Elise McCredie.
SBS’s Sunshine will attract viewers as an edge-of-the-seat crime thriller which introduces fresh faces and provides insights into a little-known community.
That’s according to Elise McCredie, who co-created and co-scripted with Matt Cameron the four-part drama directed by Daina Reid and produced by Easy Tiger and Carver Films, which premieres on Wednesday October 18 at 8.30pm.
Set in the Melbourne suburb of Sunshine, the plot follows Jacob (Wally Elnour) a young, aspiring South Sudanese-Australian basketballer whose dreams of playing for the NBA are jeopardised when he and his friends are suspected of perpetrating the violent assault of a teenage girl.
Anthony LaPaglia plays Eddie, a former basketballer who agrees to coach Jacob’s underperforming team, The Sunshine Kings. Melanie Lynskey is Zara, a lawyer and adopted daughter of the coach known as The White Peacock (Kym Gyngell), who comes to Jacob’s aid.
It was a challenge writing the scripts knowing the three young South Sudanese leads would be played by unknowns, all of whom had to be accomplished basketballers, McCredie tells IF.
The writers and Reid credit casting director Allison Meadows with unearthing exiting new talent in Elnour, Ror da Poet and Autiak Aweteek.
The original idea came from journalist Lisa Cox, who developed a one-page outline with Essential Media and Entertainment development executive Rachael Turk (who has since joined Ian Collie at Easy Tiger), which was then pitched to SBS.
The broadcaster liked the concept of a sports/crime genre story set among the South Sudanese community.

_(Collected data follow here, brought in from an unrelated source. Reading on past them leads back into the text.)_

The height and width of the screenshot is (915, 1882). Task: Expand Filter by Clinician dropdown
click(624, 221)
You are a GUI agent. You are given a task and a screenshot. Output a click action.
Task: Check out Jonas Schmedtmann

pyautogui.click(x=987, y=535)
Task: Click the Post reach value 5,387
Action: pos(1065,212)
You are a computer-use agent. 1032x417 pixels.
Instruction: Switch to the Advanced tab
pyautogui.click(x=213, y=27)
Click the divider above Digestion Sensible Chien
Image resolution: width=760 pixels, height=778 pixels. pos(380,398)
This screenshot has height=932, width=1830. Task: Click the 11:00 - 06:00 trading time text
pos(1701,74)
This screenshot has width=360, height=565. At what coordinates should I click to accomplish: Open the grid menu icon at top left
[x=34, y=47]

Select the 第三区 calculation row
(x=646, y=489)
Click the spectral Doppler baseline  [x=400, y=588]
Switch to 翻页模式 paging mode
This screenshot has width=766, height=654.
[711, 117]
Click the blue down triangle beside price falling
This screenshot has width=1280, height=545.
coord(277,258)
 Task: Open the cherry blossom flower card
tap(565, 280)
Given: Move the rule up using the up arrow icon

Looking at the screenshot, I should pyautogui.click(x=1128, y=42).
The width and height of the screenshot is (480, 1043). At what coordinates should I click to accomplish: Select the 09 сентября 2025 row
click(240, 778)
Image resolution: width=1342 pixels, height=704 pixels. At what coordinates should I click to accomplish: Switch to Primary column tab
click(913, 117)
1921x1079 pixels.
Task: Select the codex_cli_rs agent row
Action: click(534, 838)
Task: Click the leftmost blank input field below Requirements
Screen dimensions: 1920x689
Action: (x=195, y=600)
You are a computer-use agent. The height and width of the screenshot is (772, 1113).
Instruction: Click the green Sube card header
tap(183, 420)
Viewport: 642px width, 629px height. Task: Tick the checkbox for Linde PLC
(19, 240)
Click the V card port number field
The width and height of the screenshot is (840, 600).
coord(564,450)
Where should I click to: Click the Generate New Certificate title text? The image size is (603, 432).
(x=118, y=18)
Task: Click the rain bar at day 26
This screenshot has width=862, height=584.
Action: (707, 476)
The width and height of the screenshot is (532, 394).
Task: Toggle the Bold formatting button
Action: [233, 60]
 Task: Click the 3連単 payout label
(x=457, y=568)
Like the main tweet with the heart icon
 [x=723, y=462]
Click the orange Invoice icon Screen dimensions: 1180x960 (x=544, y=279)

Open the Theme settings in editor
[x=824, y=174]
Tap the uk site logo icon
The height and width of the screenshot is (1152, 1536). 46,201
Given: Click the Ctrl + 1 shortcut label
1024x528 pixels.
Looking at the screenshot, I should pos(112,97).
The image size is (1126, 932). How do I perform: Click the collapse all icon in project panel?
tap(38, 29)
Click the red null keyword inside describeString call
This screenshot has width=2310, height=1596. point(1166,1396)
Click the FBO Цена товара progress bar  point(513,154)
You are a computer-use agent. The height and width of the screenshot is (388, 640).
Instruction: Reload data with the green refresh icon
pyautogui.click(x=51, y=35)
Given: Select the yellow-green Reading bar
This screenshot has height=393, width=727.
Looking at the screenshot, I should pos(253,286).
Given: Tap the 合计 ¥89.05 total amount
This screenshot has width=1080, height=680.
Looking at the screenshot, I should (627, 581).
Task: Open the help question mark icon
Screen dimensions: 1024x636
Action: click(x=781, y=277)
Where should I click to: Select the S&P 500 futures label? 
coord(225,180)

Cameron brought on McCredie, with whom he had collaborated on numerous plays and a few TV shows. They each wrote two episodes and script-edited the other’s scripts.
The research involved a lot of discussions with South Sudanese people to win their trust, and, as McCredie puts it, assure them this would not be another “hatchet job” on their community.
The director and writers had a lot of help from South Sudanese-born Ez Eldin Deng, who served as director’s attachment, cultural consultant and liaison between the production and the community.
Since then she has written an episode of Easy Tiger’s Jack Irish and is busy developing her own projects.
McCredie and Andrew Knight have co-written Ride Like a Girl, the biopic which will star Teresa Palmer as Michelle Payne, the first female jockey to win the Melbourne Cup. Rachel Griffiths will direct and Richard Keddie will produce, with shooting expected to start next March.
“Rachel has this great energy and so wants to make the great Australian sports movie; her energy is infectious,” she said
Screen Australia’s Gender Matters initiative has supported that project and Overflow, a six-part crime drama/mystery which Claudia Karvan will produce.
The plot revolves around a river which is strangely rising in a drought-stricken city as bodies which have been cooked from the inside start to surface. Karvan will play the detective in charge of the case. The project will be pitched at C21 Media’s international drama summit Content London in late November.
Knight is also working with McCredie as script consultant on The Boat Builder, a feature to be produced by Marian Macgowan which will tell how Jørn Utzon and NSW Premier Joe Cahill battled political forces to realise their vision of the Sydney Opera House.
Also on her slate is Stateless, a four-part political thriller/drama to be produced by Cate Blanchett and Matchbox Pictures’ Tony Ayres. She likens the structure to Alejandro González Iñárritu’s Babel in that it follows four inter-locking characters, based on an original idea by Blanchett.